僕にとってそれほど君と離れることは筆舌に尽くしがたい感情だったのに、君はあまりにも明るく、嬉しそうに言うからいけないんだ。
「どう? 怖い? でもこれは君が招いたことだから責任をとってね?」
「――っ」
本来の姿を見せて、今さら拒絶されようと、怯えて逃げようとしても、もう遅い。
君が僕をこうさせたのだから。
レティシアはゴクリと喉を鳴らした。
「フレデリック様……」
「ん? どうしたの? 逃げ場なんて――」
「魔王様モードって形態は何段階あるんですか?」
「……いや、ちょっとまて」
「目からビームとか出るんですか?」
「なにその機能!?」
「じゃあ、四天王はいらっしゃるのですか!?」
「レティシア、落ち着いて」
最初に聞くことはそれなのか。魔王化に対してすんなり受け入れすぎじゃないのか。彼女を凝視するがいつもと変わらない――いや目を輝かせている。

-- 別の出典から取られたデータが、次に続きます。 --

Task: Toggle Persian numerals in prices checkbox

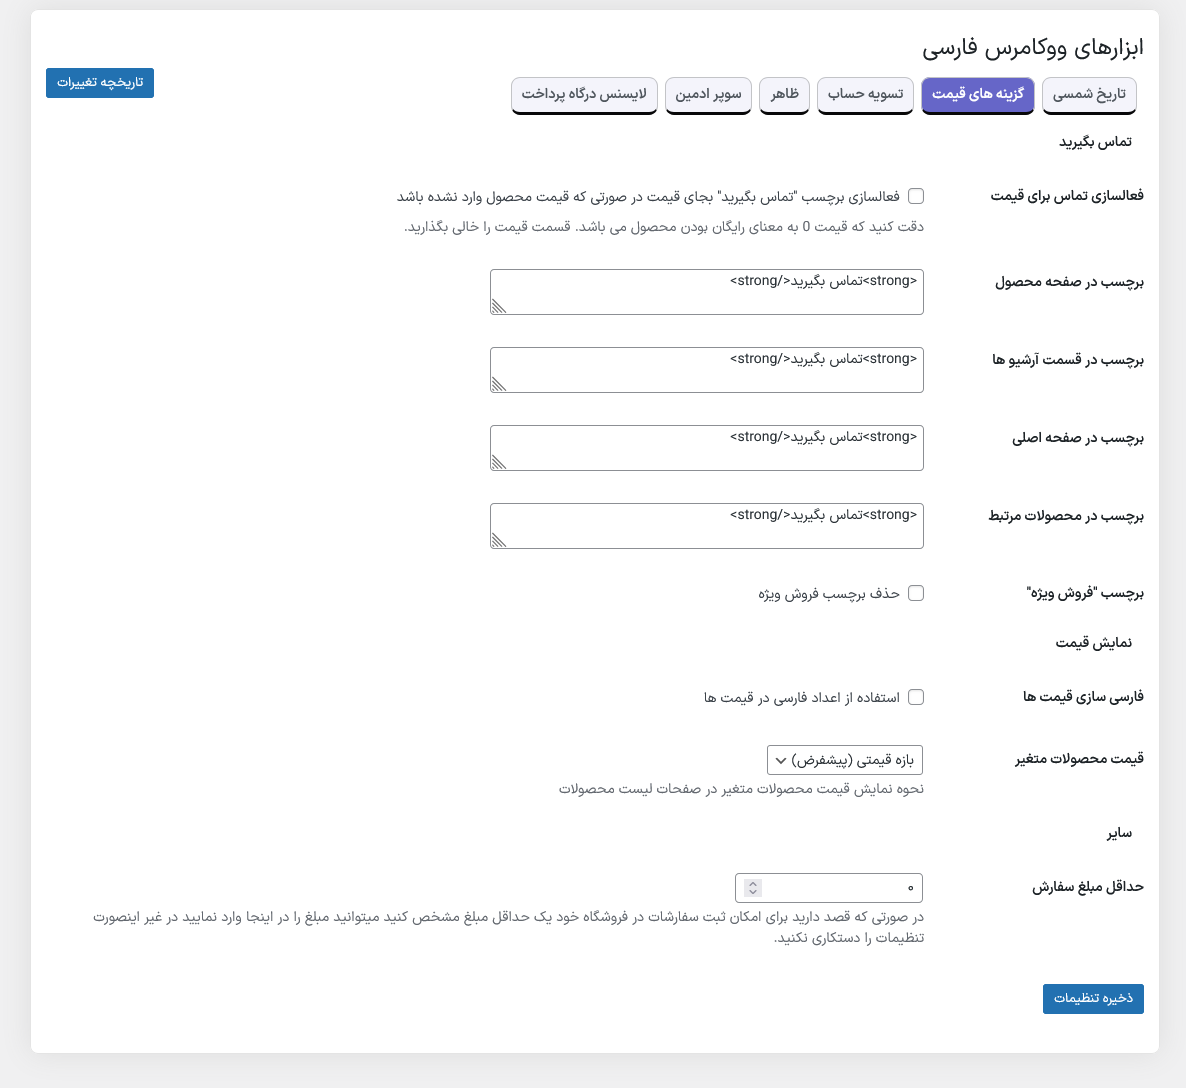Action: [916, 697]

「……レティシア、僕が怖くないのか? えっと、僕正真正銘化物なのだけれど」
「フレデリック様はフレデリック様でしょう? お話もできていますし」
「いや、まあ、そうだけど……怖くないの?」
「姿が多少変わってもこれはこれで格好いいですし! ゲームシナリオだとラストステージでしか見られませんでしたし貴重です! こっちはこっちでかっこいい!」
「多少……、ふ、ふふふ、あはははは。あーあー、もう、レティシアは」
「?」
僕が彼女を捕らえたのだと思っていたけれど、そうじゃなかった。
髪の毛の蛇たちもケラケラと心から笑った。ああ、こんなに笑う日が来るなんて思わなかったな。
最初から彼女の器を図り間違っていたのだ。
この僕が見誤るなんて。
「じゃあシナリオ展開だっけ? それにこだわっていたのも……」
「はい。ヒロインと出会うことでフレデリック様の闇落ちと魔王の暴走を阻止するのが目的でした。それに呪いも解けて外の世界に出ることがフレデリック様の幸せになるって思っていました」
「ああ。なるほどね。最初からそう言えばよかったのに」
「フレデリック様には幸せになってほしいと最初に言いましたよ?」
彼女の中では闇落ちイコール『魔王の暴走』と考えていたようだ。理性なく暴れ、討伐される可能性を摘み取りたかったのだろう。しかし闇落ちしようが、魔王になろうと僕が僕であるなら問題ないと言う。
僕はレティシアの器の大きさを思い知らされた。
「とにかく私はフレデリック様の幸せが一番ですので!」
「そう。じゃあレティシアがいたらそれでいい。……今度は受け入れてくれるんだよね」
念を押す僕にレティシアは「はい」と、はにかんでくれた。
「フレデリック様とずっと一緒に居られて嬉しいです!」
「僕もだよ」
僕たちにとってはハッピーエンドの終幕。
これ以上ない甘くて最高の展開といえるだろう。
***
国を守るために生涯を費やすことで称えられた魔王がいた。
彼は古塔から一歩も出てこなかったが国のあらゆることを知り、いたるところに手が届いた。
彼がいることで作物が豊富に実り、国は繁栄する。
魔王の傍らには可愛らしい花嫁が付き添っていた。
国民は魔王に感謝し、年に一度祝福祭を行う。
その祭りは少し変わっており、みな仮面あるいは目を何かで覆うというものだった。なんでも魔王は嫉妬深く、花嫁に色目を使う者は手当たり次第に石にしてしまうらしい。一度危険視され魔王討伐の話も出たが、あっという間に首謀者たちは消えてしまったそうだ。もしかしたらその者たちは、人知れず白銀に煌めく湖の下に沈んでいるのかもしれない。